This Anti-Gay Arkansas University Is Determined to Destroy the School’s Queer Zine
Harding University in Searcy, Arkansas, is a Church of Christ-affiliated college. Seven years ago, a pro-LGBT zine was distributed on campus and caused a firestorm. With the publication of HU Queer Press 2.0, history repeats itself. Shortly after the zine was distributed, campus security officers began throwing them in the trash. The school’s administration said the zines violated university policy.
The anonymous creators behind HU Queer Press 2.0 distributed their 32-page zine both online and as printed copies on the campus of Harding University. But according to the group’s Twitter, campus security picked them up and threw them away. Luckily, the school was reportedly unable to find any of the people distributing the zine.
This is very similar to what happened in 2011. The original HU Queer Press released its own zine, The State of the Gay at Harding University. David Burks, chancellor of Harding University — who was then university president — said the zine was “offensive and degrading.”
But there’s one major difference — the 2011 zine was also put online, and Harding blocked access to it over the campus network. As of yet, the 2018 zine has not been blocked online.

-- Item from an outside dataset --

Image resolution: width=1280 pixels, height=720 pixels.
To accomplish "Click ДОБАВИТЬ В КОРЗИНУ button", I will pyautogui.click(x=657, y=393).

Given the university outcry, actually reading HU Queer Press 2.0 is surprisingly low-key. It’s not a bomb-throwing radical screed. It’s filled with light humor — like a meme of a rainbow flag wearing a cowboy hat captioned “what in lack of representation” — along with a glossary of LGBTQ terms, an interview with the original HU Queer Press, statistics and essays.
The general tone of the zine is one of acceptance. If there’s a central sentence that sums it up, it’s these four words, printed along the bottom of page 11: “We want to belong.”
Harding University being a religious school, there are a number of calls to faith and Bible verses throughout. Most of the zine acts as an LGBT 101 primer.
The biggest call for change is an one-page essay entitled “What We’d Like to See Changed on Campus.” The essay opens with the line “If you ask me, change is usually scary,” and the tone is equally light and friendly. The demands — or “suggestions” as they’re called — are simple. The first is merely “Let us exist.” The second is a request that people actually listen to what they have to say. The third and final one is “acknowledge us in a non-negative light.”
Perhaps that’s the most disturbing thing about this entire situation. This is the dangerous speech the Harding University administration is trying to suppress.